ABD ekonomisi tarihi bir dönemeçte bulunuyor. Veriler ve onlarca yılın tecrübeleri 2 yıl zarfında ABD’de bir resesyon yaşanacağına işaret ediyor. Bu konuda, akademi ve piyasada fikir birliği var.
22 Nisan 2022 tarihli yazımın başlığı
“ABD’nin Enflasyon ile İmtihanı” idi. Yazının sonuna doğru şöyle bir cümle var: “… Fed’in enflasyonla ilgili tespitlerindeki hatalar ve önlem almada gecikmesi dünyada bir resesyon (durgunluk) ya da stagflasyon (durgunluk içinde yüksek enflasyon) yaşanması olasılığını kuvvetlendiriyor.”

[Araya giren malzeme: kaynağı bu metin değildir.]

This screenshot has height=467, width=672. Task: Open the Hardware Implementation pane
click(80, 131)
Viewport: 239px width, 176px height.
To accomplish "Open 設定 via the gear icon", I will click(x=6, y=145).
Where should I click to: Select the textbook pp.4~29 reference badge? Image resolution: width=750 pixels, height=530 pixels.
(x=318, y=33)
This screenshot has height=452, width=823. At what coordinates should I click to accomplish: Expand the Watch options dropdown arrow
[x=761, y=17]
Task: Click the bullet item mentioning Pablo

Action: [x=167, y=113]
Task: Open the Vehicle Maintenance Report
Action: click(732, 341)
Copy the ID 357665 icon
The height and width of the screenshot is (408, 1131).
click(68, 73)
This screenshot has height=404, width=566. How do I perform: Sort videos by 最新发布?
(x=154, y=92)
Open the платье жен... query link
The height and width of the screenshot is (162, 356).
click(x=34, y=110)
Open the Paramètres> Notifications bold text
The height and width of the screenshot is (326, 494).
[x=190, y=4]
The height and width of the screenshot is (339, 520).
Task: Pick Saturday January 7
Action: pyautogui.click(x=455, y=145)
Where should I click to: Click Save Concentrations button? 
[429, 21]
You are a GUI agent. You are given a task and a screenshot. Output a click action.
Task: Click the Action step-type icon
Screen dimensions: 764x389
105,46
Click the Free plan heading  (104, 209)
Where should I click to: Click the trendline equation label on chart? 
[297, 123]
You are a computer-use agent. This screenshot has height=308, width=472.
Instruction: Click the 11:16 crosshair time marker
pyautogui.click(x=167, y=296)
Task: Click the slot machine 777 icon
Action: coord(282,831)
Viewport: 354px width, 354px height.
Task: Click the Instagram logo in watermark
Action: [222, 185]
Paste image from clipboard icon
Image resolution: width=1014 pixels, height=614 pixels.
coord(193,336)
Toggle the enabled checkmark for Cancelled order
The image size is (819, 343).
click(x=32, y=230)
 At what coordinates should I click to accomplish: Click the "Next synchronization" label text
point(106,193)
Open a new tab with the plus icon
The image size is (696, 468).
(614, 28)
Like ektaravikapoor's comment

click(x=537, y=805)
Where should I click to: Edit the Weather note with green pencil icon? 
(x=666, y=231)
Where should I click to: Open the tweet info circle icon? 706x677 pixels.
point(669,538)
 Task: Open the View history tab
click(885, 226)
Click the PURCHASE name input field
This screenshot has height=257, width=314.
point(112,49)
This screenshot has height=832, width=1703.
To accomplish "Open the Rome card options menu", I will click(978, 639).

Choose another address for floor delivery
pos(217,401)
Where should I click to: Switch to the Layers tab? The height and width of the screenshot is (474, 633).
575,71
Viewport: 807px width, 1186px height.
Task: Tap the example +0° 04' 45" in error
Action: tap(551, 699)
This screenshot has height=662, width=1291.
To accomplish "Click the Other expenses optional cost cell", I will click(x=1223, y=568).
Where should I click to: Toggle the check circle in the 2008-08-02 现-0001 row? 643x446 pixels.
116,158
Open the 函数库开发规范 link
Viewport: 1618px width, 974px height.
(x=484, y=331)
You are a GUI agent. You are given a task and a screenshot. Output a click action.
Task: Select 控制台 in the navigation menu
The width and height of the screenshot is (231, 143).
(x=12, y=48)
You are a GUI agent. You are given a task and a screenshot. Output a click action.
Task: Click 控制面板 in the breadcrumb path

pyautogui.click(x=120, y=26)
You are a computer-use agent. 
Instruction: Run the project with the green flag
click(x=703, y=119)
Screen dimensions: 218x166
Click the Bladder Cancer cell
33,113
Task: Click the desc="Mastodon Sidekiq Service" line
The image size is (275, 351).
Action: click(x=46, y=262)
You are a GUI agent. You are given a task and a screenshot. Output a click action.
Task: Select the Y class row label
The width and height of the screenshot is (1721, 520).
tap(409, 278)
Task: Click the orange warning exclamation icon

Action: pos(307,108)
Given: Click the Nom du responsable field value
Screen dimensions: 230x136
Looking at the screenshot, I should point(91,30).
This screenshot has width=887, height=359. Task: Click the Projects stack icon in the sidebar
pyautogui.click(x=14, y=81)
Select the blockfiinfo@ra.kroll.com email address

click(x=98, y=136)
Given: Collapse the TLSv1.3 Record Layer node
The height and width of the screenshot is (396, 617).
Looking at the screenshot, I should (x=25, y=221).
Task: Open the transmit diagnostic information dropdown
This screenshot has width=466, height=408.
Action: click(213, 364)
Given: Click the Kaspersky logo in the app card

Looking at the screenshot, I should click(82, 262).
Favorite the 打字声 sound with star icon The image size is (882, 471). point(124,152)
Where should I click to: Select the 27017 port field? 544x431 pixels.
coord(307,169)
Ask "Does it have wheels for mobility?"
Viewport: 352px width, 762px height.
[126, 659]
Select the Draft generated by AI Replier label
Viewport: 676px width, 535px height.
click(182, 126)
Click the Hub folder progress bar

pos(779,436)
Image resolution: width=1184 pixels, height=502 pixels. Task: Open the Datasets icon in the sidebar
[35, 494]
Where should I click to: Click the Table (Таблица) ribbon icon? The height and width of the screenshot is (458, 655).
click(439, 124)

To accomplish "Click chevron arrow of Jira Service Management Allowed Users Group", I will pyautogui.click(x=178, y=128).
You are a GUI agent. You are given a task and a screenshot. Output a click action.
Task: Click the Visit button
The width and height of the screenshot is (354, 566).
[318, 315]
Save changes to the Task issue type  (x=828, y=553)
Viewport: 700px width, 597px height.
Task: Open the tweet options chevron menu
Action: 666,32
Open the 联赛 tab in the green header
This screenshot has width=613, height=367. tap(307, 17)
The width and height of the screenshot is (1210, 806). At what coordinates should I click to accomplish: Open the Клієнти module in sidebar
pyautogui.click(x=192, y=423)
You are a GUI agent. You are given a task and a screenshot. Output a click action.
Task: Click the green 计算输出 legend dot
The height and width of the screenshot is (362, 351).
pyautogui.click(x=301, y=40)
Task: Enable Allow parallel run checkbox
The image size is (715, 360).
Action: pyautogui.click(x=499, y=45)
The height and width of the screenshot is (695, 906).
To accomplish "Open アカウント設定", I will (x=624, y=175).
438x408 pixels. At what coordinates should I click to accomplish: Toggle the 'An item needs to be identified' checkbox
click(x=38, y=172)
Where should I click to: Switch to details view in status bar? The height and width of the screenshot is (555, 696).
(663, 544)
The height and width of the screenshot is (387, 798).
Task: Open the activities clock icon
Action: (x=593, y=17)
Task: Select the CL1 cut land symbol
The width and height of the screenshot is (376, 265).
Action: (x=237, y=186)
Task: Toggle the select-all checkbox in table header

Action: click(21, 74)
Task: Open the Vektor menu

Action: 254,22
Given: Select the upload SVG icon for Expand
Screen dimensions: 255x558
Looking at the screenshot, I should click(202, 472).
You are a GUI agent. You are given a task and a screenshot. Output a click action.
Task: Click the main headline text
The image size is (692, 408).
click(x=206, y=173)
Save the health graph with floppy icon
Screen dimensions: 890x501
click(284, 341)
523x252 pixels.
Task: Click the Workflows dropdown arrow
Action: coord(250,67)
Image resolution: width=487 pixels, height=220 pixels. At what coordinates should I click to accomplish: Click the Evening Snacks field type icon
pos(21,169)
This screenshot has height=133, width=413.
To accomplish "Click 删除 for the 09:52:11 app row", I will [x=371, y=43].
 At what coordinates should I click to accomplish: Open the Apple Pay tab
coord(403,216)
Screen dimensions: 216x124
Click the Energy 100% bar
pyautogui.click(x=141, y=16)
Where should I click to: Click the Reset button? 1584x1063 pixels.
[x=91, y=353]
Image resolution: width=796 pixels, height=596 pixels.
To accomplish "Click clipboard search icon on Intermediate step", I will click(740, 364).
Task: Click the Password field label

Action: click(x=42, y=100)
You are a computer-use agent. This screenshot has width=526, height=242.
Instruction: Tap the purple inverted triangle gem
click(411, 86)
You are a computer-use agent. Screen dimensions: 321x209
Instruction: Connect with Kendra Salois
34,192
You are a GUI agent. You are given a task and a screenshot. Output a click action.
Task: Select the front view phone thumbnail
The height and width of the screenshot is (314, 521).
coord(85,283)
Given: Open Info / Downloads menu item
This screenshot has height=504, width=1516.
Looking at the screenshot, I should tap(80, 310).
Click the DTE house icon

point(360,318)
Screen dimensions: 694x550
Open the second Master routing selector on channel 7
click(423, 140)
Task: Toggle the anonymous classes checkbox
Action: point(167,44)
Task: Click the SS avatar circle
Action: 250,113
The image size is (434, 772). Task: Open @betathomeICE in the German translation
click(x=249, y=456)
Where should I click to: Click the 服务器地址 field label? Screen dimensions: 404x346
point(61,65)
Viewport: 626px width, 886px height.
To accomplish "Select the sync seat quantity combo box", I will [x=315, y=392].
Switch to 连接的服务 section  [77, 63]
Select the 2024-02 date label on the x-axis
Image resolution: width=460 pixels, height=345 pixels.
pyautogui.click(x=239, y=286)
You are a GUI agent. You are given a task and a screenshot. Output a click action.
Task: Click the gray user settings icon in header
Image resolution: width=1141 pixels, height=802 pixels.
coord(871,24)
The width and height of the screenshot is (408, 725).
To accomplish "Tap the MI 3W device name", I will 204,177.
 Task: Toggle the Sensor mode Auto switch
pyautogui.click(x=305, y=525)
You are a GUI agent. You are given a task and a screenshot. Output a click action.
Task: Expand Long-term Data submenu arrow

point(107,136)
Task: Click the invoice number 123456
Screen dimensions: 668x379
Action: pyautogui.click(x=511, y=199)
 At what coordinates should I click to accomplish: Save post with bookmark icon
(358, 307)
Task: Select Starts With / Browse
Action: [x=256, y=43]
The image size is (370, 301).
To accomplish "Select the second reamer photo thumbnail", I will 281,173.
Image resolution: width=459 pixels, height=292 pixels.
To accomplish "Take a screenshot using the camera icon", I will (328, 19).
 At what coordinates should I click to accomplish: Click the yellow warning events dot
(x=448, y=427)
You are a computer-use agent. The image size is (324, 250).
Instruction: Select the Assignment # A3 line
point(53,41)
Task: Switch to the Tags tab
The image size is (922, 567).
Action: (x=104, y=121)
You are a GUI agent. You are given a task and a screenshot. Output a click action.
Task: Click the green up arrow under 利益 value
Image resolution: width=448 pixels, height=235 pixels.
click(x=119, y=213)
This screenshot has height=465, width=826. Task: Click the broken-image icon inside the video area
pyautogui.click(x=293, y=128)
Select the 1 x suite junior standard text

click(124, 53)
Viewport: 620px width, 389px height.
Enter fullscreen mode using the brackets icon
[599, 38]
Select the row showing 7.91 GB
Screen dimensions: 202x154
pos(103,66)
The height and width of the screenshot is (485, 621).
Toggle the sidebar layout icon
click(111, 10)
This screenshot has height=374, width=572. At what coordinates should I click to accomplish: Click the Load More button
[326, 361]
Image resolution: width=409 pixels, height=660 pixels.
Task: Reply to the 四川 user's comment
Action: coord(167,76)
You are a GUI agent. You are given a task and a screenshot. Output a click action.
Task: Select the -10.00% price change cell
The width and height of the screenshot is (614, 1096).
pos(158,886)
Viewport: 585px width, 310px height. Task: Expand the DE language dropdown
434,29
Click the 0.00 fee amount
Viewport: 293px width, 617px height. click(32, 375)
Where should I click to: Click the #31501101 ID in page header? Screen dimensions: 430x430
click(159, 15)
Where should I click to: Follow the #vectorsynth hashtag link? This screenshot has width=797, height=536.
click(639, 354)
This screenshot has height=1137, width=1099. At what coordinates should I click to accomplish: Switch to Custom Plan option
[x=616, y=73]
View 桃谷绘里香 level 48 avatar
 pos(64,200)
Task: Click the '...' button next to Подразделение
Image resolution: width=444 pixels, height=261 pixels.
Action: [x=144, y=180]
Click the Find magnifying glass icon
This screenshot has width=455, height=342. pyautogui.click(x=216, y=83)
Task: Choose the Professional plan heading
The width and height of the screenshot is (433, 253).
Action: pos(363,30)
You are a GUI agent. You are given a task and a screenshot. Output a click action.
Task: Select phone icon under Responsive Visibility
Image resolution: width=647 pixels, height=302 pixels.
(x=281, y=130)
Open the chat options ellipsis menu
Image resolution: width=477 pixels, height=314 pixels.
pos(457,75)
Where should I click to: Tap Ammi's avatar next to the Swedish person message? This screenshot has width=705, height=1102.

Fed’in ABD’nin enflasyon oranını düşürmeye yönelik parasal sıkılaşma adımları bulunuyor. Bu parasal sıkılaşma adımları dünyada ortaya çıkabilecek bir durgunluğun önemli nedenlerinden biri olabilecek. Fed kaynaklı olası bir durgunluk doğal olarak önce ABD’de yaşanacak.
Düşük işsizlik ve yüksek enflasyon koşulları
olası bir durgunluğun habercisi olabilmektedir.
ABD’de resesyon yaşanır mı? ABD’nin bugün içinde bulunduğu koşullara bakarak bir öngörüde bulunabilmek için tarihe göz atmak gerekiyor.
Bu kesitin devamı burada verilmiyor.